Wednesday (Sept. 23) during his welcoming ceremony at the White House, Pope Francis made reference to one of the central themes of his papacy: that the modern global economy is enriching the few at the expense of the many.
“I would like all men and women of goodwill in this great nation to support the efforts of the international community to protect the vulnerable in our world and to stimulate integral and inclusive models of development,” Francis said.
Joseph Kaboski, professor of economics at the University of Notre Dame and the president of the Catholic Research Economists Discussion Organization (CREDO), does not anticipate that the pope will be giving economic or policy advice during his U.S. visit. Rather, "he will be making a moral argument about what are the issues are that we ought to be thinking about. He is playing the role of a spiritual leader.
“I think that deep down, one of the things that the pope is against is greed and thinking of life just in terms of economics and in terms of living to consume, rather than consuming to live. And deep down people have a sense that life is more meaningful. Man doesn’t live on bread alone."
Kathleen Sprows Cummings
Ahead of Wednesday’s Mass of Canonization of Junipero Serra, canonization expert/author Kathleen Sprows Cummings, director of Notre Dame’s Cushwa Center for the Study of American Catholicism, says:
“Canonization always links local cultures to the universal Catholic Church. To the faithful who share a common geography with the canonized person, the new saint becomes a special heavenly friend who can help them grow closer to God and who can inspire them toward lives of greater holiness. Junipero Serra traded a comfortable existence as a European university professor for a life dedicated to service and evangelization among the indigenous peoples of North America. In affirming that Serra fulfilled a saintly vocation in land that is part of the present-day United States, Pope Francis is challenging today’s U.S. Catholics to think about how they might spread the joy of the gospel in American culture, particularly among those who have neither heard nor understood it. The fact that this is the first canonization on American soil adds to the resonance it will have for Catholics in the United States, particularly among the ever-growing Spanish-speaking population. Serra was not sinless; no saints are. In this instance, however, his blind spots may be as much a gift to the faithful as is his saintly example. Pope Francis has acknowledged and apologized for church’s complicity in the atrocities committed against native peoples as a result of European colonization. Serra’s canonization provides an opportunity to reflect on those sins, and resolve not to repeat them.”

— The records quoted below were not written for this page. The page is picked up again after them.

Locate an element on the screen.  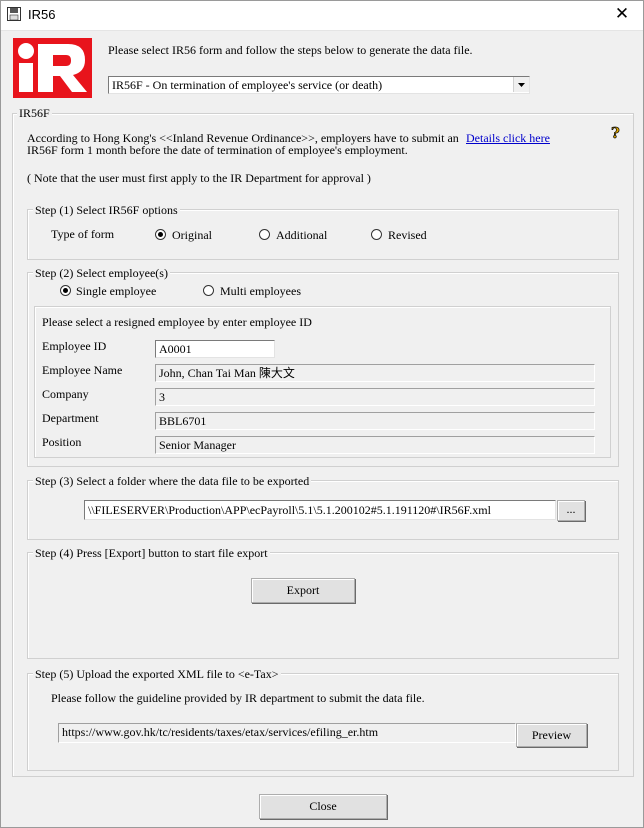
step1-label: Step (1) Select IR56F options is located at coordinates (106, 210).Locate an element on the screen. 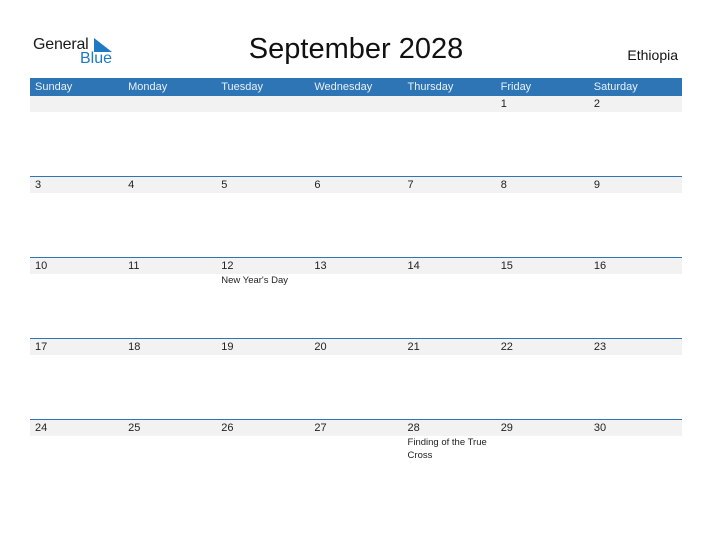  day-cell: 7 is located at coordinates (450, 217).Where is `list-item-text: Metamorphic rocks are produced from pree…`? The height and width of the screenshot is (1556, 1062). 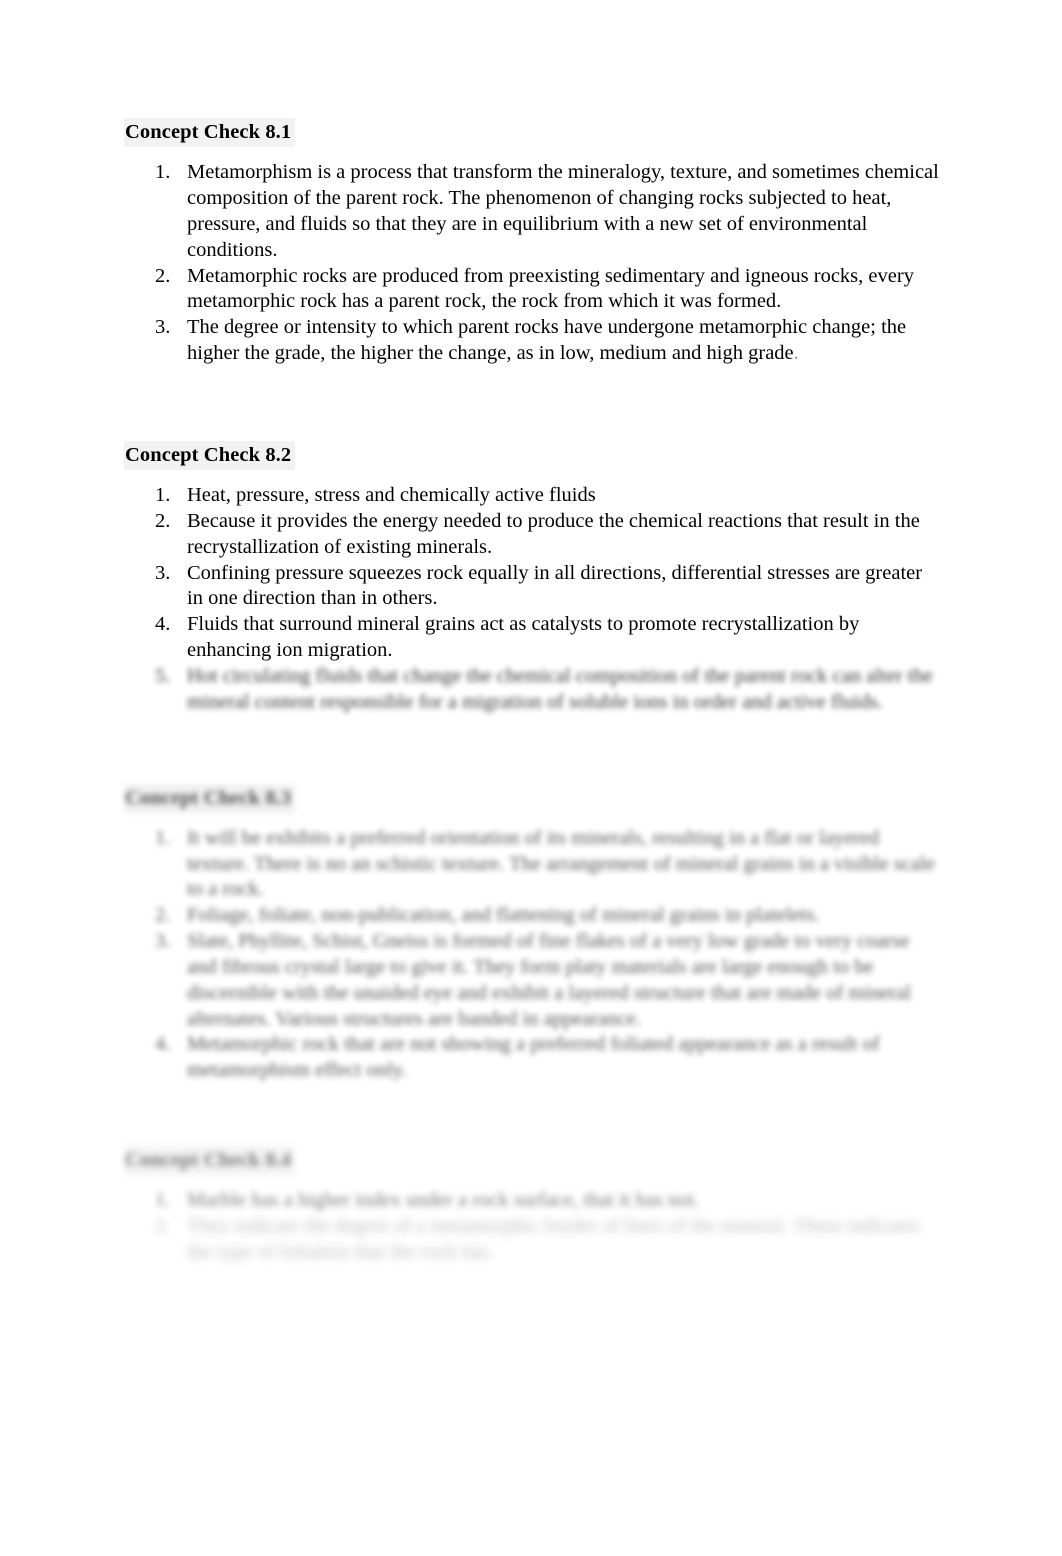 list-item-text: Metamorphic rocks are produced from pree… is located at coordinates (550, 288).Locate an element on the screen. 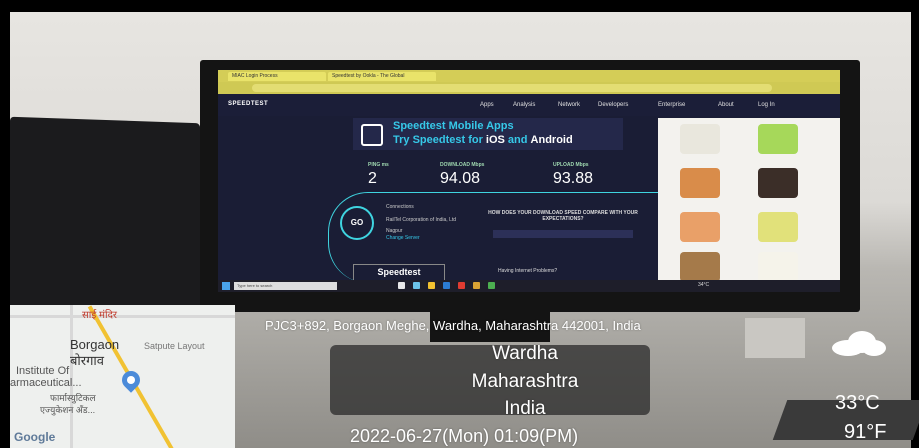  taskbar: Type here to search 34°C is located at coordinates (529, 286). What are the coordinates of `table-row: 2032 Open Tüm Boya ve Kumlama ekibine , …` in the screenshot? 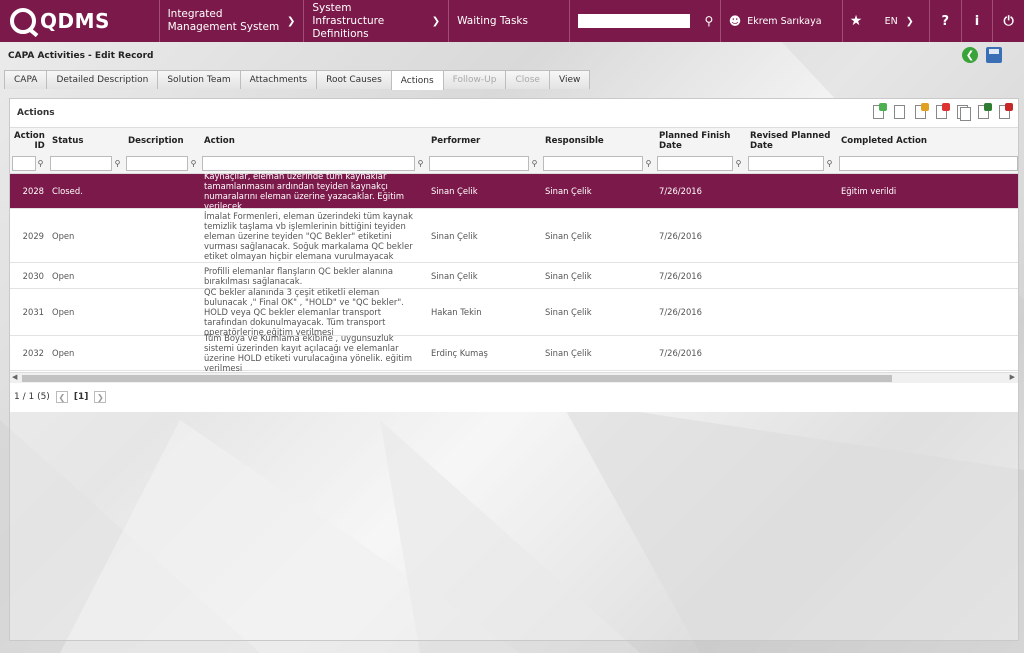 It's located at (514, 353).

Cummings is the author of the forthcoming book “Citizen Saints: Catholics and Canonization in American Culture.”
Following Francis’ talk at the White House and as he prepares to address Congress Thursday (Sept. 24), it is not surprising, though it is disappointing, that many journalists and politicians are viewing Pope Francis’ visit to the United States entirely through the lens of American partisan politics, according to politics and religion expert Richard W. Garnett, law professor.
Garnett says, “Many appear to be more interested in predicting which political ‘side’ will gain an advantage from the visit than in hearing what the pope has to say. Any American politician, of either party — any American, for that matter — who feels completely affirmed and vindicated by Pope Francis and his presentation of the Gospel is not paying attention. Pope Francis is not interested in providing candidates and officials with a scorecard or a checklist that they can use to compete with each other or to spin their own records as ‘Francis-approved.’ A politician, of either party, who sees Pope Francis’ visit as a photo op to exploit at election time, or who expects a pat on the back for his policy views, is doing it wrong. His visit and message are both prophetic and pastoral. His challenge, to all of us, is to allow ourselves to be challenged by Christianity to discomfort, and to conversion. Many Republicans are uncomfortable in advance — as they should be — by the likelihood that the pope will challenge the world’s richest nation to put aside anti-immigrant rhetoric and to embrace those victimized by violence, oppression and poverty abroad. Many Democrats, on the other hand, appear to be looking forward to something like a papal pat on the back, but they will almost certainly be disappointed. The point is not simply that the pope will almost certainly criticize their embrace of abortion rights and urge greater protections for religious freedom. It is, instead, that the pope will be reminding everyone, regardless of party, that we all too often fail to attend, with mercy, to those ‘on the margins,’ which is where he is urging everyone to go.”
Garnett specializes in religious freedom, religion in the public square and church-state relations.